(begin)
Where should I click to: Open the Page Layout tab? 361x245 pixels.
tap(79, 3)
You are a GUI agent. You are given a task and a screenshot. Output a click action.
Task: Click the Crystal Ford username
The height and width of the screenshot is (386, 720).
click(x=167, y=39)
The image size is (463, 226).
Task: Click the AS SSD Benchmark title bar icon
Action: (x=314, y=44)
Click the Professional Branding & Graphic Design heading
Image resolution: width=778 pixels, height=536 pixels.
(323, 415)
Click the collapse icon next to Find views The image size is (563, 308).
(end)
→ **Exercise brief**
Please lay out these lines as a Markdown table with a Row column numbering them and a Line column holding each one, leaving out any blank lines.

→ **Solution below**
| Row | Line |
|---|---|
| 1 | Where should I click to: Open the Page Layout tab? 361x245 pixels. |
| 2 | tap(79, 3) |
| 3 | You are a GUI agent. You are given a task and a screenshot. Output a click action. |
| 4 | Task: Click the Crystal Ford username |
| 5 | The height and width of the screenshot is (386, 720). |
| 6 | click(x=167, y=39) |
| 7 | The image size is (463, 226). |
| 8 | Task: Click the AS SSD Benchmark title bar icon |
| 9 | Action: (x=314, y=44) |
| 10 | Click the Professional Branding & Graphic Design heading |
| 11 | Image resolution: width=778 pixels, height=536 pixels. |
| 12 | (323, 415) |
| 13 | Click the collapse icon next to Find views The image size is (563, 308). |